Rapidan Camp

A wooden bridge leads across a mountain stream to a brown cabin in the woods.

Quick Facts
Historic summer retreat of President Herbert Hoover and First Lady Lou Henry Hoover
National Historic Landmark

Historical/Interpretive Information/Exhibits

Take a Virtual Tour

Nestled deep in a hollow at the headwaters of the Rapidan River is a little piece of history: Rapidan Camp. This National Historic Landmark was the beautiful, rustic getaway of President Herbert Hoover and First Lady Lou Henry Hoover during their time in the White House. This restful spot provided the couple respite and rejuvenation throughout a tumultuous presidency and was the backdrop for historic meetings during one of our nation's most difficult times: the Great Depression. A visit to the exhibits at Rapidan Camp will reveal a different perspective of the First Couple and provide you with the same respite and rejuvenation prompted by the beauty and serenity of this special place.

A National Historical Landmark

Rapidan Camp earned the distinction of being named a National Historic Landmark in 1988 as "Camp Hoover," the common name of the camp during the years it operated as a government retreat. The camp was deemed nationally significant because of its association with the Hoovers and their presidential administration. In addition to providing the president and his family respite during tumultuous times, the camp is also significant because of the important meetings, conversations, and decisions made here.
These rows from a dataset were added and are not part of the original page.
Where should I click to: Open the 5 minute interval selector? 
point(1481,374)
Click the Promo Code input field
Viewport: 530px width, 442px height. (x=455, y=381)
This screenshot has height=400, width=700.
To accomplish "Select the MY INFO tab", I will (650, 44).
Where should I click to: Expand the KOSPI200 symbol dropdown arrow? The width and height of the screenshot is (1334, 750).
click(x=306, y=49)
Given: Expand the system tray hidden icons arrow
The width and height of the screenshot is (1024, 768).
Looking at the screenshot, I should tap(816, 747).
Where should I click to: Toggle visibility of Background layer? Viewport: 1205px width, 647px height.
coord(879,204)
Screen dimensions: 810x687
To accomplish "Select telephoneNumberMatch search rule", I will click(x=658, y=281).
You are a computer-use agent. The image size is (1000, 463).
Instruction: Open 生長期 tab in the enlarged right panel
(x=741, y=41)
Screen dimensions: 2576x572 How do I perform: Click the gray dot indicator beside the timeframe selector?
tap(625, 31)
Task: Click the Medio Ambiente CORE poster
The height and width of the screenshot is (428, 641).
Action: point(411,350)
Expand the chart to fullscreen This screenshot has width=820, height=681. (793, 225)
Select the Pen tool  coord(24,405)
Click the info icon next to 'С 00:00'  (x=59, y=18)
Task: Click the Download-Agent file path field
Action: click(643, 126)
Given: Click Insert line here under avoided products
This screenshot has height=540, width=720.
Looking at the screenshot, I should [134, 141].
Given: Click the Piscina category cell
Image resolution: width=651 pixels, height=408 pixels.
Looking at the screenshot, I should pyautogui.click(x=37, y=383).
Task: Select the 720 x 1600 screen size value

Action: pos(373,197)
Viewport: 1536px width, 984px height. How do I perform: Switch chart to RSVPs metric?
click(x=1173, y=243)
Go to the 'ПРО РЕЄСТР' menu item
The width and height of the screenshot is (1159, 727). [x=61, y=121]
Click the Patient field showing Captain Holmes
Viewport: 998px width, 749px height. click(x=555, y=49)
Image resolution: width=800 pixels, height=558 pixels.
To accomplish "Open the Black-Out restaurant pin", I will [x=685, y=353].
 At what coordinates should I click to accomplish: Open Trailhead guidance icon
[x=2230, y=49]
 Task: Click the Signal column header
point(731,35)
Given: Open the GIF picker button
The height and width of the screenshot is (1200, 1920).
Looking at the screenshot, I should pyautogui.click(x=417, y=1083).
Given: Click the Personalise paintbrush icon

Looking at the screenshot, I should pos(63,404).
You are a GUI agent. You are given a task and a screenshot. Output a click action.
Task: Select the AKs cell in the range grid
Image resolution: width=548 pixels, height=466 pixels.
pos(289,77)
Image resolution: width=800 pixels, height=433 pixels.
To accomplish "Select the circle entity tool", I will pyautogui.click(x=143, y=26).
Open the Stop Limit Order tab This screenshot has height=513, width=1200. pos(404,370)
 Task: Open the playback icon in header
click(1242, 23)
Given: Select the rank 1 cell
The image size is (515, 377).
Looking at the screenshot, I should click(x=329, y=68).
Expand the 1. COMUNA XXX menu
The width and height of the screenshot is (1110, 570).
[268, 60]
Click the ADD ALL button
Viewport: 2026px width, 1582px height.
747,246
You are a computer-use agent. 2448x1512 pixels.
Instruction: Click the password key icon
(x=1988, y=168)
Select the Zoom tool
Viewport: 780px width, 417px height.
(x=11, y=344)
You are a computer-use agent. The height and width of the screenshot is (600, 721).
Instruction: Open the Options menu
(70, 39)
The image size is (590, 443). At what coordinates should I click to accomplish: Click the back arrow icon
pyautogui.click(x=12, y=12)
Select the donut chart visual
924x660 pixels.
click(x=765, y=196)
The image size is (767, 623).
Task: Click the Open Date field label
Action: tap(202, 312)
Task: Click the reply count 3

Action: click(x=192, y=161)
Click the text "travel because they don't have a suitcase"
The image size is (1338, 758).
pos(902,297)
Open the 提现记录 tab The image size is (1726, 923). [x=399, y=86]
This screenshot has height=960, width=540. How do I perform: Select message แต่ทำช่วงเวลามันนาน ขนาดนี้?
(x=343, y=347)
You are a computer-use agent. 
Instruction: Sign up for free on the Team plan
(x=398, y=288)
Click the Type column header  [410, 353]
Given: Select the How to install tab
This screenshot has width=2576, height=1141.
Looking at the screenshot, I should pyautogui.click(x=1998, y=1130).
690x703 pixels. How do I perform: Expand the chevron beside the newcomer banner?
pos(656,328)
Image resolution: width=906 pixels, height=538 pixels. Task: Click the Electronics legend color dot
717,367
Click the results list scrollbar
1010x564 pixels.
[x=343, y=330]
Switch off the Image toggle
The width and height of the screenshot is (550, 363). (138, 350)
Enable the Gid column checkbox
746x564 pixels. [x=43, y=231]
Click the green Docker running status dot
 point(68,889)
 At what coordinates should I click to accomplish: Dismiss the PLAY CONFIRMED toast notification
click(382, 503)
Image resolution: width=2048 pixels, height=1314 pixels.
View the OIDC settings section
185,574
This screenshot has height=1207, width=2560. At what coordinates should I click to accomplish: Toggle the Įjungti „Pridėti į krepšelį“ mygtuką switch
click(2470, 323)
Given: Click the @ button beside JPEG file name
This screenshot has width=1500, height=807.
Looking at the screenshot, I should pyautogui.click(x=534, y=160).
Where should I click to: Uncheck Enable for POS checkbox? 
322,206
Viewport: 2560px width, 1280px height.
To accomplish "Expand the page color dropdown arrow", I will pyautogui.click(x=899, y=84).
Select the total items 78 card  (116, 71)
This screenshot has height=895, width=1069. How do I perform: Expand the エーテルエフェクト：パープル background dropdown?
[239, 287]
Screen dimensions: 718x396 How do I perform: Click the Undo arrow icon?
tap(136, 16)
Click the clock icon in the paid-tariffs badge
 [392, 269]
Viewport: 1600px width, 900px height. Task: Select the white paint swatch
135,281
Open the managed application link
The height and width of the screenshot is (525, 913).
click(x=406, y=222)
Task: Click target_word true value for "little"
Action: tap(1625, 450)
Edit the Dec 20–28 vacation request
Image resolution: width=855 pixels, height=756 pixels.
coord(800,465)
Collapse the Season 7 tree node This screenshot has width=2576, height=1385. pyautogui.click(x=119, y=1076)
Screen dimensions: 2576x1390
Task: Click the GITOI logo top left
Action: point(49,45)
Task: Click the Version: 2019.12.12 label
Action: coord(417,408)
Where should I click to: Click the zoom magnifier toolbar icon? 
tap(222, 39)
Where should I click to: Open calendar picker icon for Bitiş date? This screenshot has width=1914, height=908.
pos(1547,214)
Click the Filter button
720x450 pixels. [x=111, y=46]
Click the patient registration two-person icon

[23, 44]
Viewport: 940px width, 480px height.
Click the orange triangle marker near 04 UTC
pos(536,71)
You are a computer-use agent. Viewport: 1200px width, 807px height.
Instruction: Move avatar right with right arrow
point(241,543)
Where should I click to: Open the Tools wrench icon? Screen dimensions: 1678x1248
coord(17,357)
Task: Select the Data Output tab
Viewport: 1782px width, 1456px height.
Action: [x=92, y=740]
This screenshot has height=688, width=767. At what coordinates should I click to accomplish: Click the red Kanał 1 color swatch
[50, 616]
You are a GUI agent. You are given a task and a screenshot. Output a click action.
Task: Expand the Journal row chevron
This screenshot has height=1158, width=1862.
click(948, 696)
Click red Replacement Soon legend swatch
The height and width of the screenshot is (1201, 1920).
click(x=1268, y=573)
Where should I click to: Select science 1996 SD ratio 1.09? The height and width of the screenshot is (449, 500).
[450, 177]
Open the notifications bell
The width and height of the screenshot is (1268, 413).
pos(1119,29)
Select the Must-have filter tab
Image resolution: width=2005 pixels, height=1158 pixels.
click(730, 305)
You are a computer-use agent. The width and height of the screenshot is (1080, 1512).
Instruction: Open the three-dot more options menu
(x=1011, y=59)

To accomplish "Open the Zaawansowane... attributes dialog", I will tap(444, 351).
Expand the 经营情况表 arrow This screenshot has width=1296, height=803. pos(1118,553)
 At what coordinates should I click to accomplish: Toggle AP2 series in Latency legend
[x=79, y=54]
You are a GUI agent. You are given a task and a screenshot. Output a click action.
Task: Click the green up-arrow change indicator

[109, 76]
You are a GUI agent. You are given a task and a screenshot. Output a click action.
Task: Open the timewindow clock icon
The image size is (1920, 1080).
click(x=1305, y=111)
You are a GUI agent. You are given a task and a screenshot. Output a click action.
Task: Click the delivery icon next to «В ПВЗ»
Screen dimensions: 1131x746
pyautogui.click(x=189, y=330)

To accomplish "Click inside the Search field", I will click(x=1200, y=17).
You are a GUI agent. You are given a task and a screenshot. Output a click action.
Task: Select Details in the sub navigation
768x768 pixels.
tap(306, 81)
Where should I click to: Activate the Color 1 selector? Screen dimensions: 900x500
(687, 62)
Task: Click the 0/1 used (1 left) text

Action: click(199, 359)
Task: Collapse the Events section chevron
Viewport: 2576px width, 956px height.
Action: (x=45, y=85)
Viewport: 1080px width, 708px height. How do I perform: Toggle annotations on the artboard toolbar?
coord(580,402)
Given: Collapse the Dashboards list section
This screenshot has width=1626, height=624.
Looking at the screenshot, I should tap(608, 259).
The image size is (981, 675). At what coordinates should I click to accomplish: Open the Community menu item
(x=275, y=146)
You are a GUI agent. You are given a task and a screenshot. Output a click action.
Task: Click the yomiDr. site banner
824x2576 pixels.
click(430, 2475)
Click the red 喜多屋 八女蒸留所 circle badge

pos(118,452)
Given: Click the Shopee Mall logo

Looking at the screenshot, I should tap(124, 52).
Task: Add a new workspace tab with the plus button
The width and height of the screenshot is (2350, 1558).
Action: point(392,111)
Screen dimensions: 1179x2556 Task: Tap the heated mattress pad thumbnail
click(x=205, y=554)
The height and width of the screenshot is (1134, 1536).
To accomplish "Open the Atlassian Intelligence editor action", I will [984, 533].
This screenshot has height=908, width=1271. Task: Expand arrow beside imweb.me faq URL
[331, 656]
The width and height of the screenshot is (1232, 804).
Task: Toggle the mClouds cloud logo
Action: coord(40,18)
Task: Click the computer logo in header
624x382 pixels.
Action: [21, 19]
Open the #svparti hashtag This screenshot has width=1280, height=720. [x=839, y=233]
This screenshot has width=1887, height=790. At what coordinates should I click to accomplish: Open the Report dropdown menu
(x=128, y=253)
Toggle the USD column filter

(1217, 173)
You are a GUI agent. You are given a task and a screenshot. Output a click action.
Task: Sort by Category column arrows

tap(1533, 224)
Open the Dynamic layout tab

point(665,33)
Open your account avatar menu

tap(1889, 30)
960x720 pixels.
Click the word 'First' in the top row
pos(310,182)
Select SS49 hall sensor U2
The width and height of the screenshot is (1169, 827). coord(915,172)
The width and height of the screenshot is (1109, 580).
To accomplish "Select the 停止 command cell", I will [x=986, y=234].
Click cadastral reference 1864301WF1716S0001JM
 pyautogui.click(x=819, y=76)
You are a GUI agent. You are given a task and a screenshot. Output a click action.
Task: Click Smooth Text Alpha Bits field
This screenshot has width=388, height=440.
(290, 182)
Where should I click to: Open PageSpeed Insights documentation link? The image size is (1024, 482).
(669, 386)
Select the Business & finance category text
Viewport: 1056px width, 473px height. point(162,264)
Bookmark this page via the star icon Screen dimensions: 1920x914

Hoover said, "I have discovered that even the work of government can be improved by leisurely discussions of its problems out under the trees where no bells or callers jar one's thoughts."

Getting Here

Rapidan Road, which lies across from Byrd Visitor Center (mile 51.2) and leads several miles down to Rapidan Camp, is closed to all private vehicles. There are still several options for visiting the camp, however:

  • Ranger-led Tour
    Starting with a shuttle ride from Byrd Visitor Center, Ranger-guided tours of Rapidan Camp include time inside both the Brown House and the Prime Minister's Cabin, as well as time exploring the grounds and gardens within this historic landmark. Tours are available by reservation only and are typically offered during the spring, summer, and fall. Visitors may book a reservation up to 6 months in advance and up to 4 hours before the tour.
  • Hiking
    We recommend the 4-mile Rapidan Camp hike from the Milam Gap parking area, although you may also choose to do the longer Mill Prong - Laurel Prong Loop hike, or the Mill Prong Horse Trail that is down Rapidan Road and to the right.
  • Horseback Riding
    Rapidan Camp is also accessible with a horse, by riding down Rapidan Road from the Rapidan parking area (mile 51.3) and returning the same way. Please take the time to review our horseback riding rules and best practices before taking this trip.

Getting Around

Within Rapidan Camp, each building, existing and obliterated, is marked with a sign, and most of them are on the main path. You can peruse the exterior interpretive panels year-round. When caretakers are here, (typically during the spring, summer, and fall) you can visit the exhibits in the Brown House and Prime Minister's Cabin.

The Brown House is historically refurnished to reflect the Hoover era. The Prime Minister's Cabin houses an interpretive exhibit about the Hoover's and their life at Rapidan. If you're up for a walk, follow the trail up to the site of Five Tents and/or take the President's Walk, a beautiful stroll along the creek to the sluice built to divert the natural Laurel Prong to feed the Marine-built Hemlock Run.